Social Security Amendments of 1965 and 1967 - Congress in 1965 and 1967 enacted bills raising Social Security benefits and making major changes in the Social Security System. The 1965 bill only liberalized and expanded programs; the 1967 measure also wrote new restrictions into the welfare program.

Revenue Act of 1964 - The existing 18% withholding rate on income taxes was reduced to 14 % on enactment of the bill.

Minimum Wage Bill of 1966 - Congress enacted legislation substantially broadening federal minimum wage and overtime pay protection and increasing the minimum wage from $1.25 per hour to $1.60 per hour.

School Breakfast Program - This program started under the Child Nutrition Act of 1966. Federal money is provided for each breakfast served, depending on the family income of the participating child.

Special Milk Program - This program also began under the Child Nutrition Act of 1966. Federal reimbursements are offered for each half-pint of milk served to a child who is participating in a school or facility caring for children that does not participate in other federally subsidized meal programs.

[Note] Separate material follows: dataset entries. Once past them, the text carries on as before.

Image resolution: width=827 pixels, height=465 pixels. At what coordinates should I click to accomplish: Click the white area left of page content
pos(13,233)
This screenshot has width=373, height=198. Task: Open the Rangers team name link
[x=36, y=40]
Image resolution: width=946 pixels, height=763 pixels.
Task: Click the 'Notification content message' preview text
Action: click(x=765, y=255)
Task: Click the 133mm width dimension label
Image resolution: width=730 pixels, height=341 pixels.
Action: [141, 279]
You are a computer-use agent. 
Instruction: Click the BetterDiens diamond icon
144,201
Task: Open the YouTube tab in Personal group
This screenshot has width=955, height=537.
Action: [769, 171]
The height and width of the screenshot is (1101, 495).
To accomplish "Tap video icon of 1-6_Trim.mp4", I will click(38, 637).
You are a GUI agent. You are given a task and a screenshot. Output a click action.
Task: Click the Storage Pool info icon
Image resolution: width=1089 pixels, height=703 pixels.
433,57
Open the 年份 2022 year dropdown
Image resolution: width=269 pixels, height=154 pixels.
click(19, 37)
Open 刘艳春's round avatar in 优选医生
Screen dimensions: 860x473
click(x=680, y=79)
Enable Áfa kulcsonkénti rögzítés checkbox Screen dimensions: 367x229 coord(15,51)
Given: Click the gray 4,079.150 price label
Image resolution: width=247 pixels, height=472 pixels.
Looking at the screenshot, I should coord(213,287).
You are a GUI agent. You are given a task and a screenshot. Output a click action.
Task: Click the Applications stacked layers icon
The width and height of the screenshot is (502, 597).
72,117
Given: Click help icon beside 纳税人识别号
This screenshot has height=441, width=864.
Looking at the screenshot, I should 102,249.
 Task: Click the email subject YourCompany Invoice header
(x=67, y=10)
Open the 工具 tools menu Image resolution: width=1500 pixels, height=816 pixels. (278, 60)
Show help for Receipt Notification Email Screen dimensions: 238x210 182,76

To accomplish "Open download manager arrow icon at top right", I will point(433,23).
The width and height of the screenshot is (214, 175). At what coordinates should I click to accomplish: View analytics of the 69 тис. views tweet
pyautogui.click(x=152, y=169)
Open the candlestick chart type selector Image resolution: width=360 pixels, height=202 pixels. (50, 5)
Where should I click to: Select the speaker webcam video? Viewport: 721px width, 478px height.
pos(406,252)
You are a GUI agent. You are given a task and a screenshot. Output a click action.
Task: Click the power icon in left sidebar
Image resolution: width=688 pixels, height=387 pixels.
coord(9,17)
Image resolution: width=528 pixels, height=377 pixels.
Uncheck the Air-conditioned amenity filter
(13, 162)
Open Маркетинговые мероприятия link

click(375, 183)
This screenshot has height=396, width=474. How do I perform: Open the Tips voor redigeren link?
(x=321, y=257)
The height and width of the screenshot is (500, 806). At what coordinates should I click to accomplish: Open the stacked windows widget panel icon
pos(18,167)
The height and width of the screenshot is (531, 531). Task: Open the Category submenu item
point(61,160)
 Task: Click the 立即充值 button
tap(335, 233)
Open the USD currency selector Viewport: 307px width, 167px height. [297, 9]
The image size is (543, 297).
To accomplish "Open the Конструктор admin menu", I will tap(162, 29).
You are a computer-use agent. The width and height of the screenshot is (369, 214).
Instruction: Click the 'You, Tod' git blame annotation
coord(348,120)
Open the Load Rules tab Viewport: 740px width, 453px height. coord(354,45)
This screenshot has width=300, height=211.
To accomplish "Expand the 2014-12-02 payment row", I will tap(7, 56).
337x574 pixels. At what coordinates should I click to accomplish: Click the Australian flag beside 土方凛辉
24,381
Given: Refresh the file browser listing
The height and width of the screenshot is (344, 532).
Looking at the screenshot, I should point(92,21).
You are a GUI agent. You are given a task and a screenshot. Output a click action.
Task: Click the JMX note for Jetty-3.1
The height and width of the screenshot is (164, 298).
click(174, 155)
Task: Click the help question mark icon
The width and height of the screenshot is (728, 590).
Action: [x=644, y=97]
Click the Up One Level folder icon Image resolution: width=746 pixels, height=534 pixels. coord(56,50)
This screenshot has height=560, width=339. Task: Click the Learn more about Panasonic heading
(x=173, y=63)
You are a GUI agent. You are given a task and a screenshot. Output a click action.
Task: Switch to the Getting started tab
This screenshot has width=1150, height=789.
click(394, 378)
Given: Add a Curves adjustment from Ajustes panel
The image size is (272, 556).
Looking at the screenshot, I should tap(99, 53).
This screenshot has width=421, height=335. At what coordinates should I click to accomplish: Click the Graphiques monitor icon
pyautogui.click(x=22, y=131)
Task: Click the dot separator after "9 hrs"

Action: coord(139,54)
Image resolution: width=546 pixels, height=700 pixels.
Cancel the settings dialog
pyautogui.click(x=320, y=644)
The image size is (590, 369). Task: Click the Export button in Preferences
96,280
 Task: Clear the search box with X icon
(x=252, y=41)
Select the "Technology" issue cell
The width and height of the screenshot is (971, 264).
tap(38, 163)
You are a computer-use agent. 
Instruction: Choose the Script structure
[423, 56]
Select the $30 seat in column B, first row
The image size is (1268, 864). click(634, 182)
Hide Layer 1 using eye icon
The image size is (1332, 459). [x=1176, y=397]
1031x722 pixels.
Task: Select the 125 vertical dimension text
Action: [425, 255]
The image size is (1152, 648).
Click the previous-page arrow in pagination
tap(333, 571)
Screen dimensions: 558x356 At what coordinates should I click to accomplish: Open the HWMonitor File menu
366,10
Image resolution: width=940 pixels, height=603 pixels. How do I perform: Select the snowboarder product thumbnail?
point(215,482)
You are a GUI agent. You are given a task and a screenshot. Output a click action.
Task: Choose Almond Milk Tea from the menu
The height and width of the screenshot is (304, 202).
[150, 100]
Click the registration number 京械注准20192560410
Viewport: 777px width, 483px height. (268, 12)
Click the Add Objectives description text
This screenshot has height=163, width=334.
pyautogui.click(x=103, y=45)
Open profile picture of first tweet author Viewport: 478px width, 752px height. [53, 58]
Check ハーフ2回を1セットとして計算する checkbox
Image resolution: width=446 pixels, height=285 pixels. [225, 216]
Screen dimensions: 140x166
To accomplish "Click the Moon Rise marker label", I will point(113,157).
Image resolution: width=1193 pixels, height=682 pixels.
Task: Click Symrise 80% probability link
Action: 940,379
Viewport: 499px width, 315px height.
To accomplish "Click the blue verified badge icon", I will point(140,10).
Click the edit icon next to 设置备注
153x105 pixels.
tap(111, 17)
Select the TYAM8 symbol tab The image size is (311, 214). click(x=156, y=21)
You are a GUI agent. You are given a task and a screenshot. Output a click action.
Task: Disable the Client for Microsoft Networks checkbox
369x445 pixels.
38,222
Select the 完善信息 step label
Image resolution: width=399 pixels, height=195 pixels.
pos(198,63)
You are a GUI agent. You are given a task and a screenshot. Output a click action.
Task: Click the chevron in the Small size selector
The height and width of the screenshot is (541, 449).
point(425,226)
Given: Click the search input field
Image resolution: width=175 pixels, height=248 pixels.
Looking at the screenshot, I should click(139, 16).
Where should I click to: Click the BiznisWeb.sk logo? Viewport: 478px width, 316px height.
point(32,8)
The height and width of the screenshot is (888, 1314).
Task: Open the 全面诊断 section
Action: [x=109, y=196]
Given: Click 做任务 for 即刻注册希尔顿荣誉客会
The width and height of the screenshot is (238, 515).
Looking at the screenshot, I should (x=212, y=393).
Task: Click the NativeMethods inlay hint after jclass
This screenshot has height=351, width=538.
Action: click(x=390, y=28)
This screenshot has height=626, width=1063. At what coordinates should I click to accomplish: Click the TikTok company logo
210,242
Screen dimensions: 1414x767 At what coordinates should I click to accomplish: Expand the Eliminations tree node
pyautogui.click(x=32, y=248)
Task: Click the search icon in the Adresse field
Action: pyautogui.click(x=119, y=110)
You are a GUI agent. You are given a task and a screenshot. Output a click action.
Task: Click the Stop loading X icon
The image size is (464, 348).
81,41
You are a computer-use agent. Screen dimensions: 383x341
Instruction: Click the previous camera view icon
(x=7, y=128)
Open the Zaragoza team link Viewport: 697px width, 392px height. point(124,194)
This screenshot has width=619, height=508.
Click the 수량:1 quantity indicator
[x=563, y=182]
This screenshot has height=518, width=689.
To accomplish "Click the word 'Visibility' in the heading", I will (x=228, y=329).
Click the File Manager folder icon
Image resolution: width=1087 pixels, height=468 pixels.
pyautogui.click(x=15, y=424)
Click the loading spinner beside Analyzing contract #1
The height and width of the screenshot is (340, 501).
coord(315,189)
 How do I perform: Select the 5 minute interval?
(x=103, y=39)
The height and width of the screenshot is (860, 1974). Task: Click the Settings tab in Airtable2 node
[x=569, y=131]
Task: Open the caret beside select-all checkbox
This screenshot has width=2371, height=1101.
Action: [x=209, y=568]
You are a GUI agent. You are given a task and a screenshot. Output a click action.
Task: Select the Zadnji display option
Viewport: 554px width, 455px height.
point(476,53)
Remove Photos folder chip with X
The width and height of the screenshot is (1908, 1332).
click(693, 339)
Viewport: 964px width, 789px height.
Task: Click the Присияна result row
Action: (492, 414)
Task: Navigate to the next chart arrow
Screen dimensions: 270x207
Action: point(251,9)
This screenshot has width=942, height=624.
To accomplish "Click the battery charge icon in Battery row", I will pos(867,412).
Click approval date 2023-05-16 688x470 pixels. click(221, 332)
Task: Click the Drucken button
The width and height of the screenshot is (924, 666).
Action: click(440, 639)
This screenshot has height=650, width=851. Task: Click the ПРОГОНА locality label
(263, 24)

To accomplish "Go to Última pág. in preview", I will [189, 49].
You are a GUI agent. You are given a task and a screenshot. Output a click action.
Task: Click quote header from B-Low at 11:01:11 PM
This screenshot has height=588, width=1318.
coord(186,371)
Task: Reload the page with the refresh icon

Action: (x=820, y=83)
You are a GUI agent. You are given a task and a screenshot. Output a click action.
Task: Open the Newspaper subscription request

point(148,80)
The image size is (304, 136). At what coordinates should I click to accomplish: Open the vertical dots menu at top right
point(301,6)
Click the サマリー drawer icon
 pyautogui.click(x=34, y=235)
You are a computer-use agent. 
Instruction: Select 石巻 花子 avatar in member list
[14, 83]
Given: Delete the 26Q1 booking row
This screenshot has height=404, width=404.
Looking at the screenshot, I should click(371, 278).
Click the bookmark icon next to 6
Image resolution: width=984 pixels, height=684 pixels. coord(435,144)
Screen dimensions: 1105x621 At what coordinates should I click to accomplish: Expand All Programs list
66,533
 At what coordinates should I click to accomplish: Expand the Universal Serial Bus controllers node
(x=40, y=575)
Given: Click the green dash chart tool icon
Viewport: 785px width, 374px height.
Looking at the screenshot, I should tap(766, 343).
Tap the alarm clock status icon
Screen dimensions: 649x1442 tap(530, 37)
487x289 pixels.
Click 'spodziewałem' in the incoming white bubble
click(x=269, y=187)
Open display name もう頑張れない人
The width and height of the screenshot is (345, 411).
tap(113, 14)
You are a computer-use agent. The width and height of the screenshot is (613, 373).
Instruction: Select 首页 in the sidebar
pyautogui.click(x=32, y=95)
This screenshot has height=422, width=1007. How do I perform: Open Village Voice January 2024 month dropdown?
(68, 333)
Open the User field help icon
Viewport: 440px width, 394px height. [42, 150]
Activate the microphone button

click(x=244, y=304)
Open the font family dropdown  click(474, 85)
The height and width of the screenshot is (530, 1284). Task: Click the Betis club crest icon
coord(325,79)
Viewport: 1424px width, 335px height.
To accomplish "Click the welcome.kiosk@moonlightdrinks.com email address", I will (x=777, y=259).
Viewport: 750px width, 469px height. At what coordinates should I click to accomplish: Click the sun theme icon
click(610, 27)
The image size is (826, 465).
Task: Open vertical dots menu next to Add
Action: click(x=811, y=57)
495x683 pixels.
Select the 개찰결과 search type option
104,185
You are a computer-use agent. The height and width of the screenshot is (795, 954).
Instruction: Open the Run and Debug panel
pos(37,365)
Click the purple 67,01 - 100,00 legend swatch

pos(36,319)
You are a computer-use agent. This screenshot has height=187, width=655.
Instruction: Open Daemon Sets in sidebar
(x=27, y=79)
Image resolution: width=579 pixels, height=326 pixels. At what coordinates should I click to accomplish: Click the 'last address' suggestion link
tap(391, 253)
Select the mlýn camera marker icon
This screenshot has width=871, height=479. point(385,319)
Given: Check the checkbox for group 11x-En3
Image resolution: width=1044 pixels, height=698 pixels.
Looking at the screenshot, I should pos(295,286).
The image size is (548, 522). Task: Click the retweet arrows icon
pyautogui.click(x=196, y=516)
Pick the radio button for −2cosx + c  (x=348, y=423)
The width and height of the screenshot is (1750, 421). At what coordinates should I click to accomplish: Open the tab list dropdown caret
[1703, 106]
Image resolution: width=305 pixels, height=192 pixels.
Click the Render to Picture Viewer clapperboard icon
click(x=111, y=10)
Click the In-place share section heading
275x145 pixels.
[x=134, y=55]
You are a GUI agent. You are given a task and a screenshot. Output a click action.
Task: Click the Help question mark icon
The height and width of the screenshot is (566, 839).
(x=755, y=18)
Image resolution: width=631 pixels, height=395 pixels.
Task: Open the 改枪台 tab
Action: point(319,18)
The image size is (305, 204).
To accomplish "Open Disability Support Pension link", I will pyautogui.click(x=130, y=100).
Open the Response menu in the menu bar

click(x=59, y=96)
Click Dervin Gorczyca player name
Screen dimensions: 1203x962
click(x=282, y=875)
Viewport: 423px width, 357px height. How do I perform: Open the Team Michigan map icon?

Food Stamp Act of 1964 - Congress in 1964 enacted legislation converting the 1961 pilot food-stamp program into a permanent food-stamp program financed by the Federal Government. This program was designed to help poverty stricken families improve their diets.

Weapon III - Job Creation - "Our American answer to poverty is not to make the poor more secure in their poverty but to reach down and to help them lift themselves out of the ruts of poverty and move with the large majority along the high road of hope and prosperity"

Job Corps (1964) - provides residential centers for young men and women, ages 16 through 21, in a coordinated program of basic education, skill training, and constructive work experience. This was designed specifically to give education and work experience to high school drop-outs.

College Work Study Program (1964) - provides part-time and summer jobs for college students who would be unable to afford college education without such assistance.

The Neighborhood Youth Corps (1964) - provides employment, job counseling, and remedial education to low-income young people aged 16 through 21. This program aims to help participants to continue or resume their education and to increase their employability.

The Work Experience Program (1964) - is meant to benefit unemployed parents and other needy people--many on welfare--who suffer from educational deficiencies and a sporadic work history. Participants are provided vocational instruction and on-the-job training, as well as basic educational and personal counseling.

Manpower Act of 1965 - provided retraining for experienced workers with family responsibilities who had been employed but had lost their jobs because of technological change. It also provided help for the illiterate jobless, out-of-school and out-of-work youths 16 years and older. Individuals who lacked basic education were included.